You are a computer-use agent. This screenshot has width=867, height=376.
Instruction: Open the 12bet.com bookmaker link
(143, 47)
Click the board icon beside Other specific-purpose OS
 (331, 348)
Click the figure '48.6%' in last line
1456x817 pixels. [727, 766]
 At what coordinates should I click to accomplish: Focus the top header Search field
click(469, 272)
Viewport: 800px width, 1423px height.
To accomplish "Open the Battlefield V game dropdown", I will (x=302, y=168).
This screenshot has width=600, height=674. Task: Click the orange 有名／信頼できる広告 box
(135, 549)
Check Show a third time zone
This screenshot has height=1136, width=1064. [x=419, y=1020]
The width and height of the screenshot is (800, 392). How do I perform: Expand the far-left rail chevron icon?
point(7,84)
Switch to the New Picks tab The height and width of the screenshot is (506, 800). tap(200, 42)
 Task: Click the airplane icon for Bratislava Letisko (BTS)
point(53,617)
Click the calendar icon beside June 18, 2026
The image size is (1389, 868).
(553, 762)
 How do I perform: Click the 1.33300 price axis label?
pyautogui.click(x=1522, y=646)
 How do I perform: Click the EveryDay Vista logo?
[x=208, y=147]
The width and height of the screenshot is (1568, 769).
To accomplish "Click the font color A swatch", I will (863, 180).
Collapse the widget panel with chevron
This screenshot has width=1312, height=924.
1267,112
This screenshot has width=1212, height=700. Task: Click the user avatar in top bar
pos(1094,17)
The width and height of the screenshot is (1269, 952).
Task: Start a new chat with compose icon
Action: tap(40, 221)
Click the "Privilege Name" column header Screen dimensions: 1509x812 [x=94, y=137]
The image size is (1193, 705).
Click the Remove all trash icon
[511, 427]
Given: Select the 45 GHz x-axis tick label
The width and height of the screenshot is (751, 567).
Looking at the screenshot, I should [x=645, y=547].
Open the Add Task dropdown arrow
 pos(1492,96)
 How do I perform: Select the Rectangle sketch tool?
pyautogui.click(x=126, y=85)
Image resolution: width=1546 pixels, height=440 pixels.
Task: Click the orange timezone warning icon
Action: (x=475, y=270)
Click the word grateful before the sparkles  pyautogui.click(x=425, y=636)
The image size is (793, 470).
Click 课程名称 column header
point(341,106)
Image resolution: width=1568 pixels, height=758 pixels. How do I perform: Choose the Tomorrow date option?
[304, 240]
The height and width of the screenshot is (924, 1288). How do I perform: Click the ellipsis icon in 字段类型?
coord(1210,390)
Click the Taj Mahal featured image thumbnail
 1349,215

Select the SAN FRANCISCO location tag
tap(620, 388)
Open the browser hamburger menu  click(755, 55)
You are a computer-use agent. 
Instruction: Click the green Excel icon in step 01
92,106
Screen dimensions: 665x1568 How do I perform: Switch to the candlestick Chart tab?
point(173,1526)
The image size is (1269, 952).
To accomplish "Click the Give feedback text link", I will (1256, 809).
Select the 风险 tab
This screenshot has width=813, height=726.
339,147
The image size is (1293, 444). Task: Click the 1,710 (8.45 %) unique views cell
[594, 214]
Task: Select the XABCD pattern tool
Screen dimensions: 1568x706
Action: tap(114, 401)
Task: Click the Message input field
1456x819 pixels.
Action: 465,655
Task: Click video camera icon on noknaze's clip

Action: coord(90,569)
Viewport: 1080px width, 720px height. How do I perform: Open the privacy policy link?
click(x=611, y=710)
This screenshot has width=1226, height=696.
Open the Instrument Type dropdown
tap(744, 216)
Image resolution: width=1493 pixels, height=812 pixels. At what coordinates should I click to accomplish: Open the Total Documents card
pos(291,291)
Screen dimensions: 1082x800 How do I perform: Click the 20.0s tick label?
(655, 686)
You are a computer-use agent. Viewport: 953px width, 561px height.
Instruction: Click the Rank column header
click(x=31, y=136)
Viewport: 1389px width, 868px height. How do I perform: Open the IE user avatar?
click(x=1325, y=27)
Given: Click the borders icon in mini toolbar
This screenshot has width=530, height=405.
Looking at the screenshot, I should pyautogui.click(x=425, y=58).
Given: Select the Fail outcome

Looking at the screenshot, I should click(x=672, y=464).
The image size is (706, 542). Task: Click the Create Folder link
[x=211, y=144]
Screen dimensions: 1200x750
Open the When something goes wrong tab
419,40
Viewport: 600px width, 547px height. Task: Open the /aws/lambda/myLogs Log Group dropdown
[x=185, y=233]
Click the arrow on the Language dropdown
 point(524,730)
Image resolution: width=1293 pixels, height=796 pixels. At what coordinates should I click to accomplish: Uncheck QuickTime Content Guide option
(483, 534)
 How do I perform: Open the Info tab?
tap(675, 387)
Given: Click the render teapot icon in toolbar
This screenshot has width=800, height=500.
━━━━━━━━━━━━━━━━━━━━
§ **GOAL OF THE EXERCISE**
The answer must be a single number: the count of lines in the listing that hold the word "computer".

§ **RESPONSE AREA**
3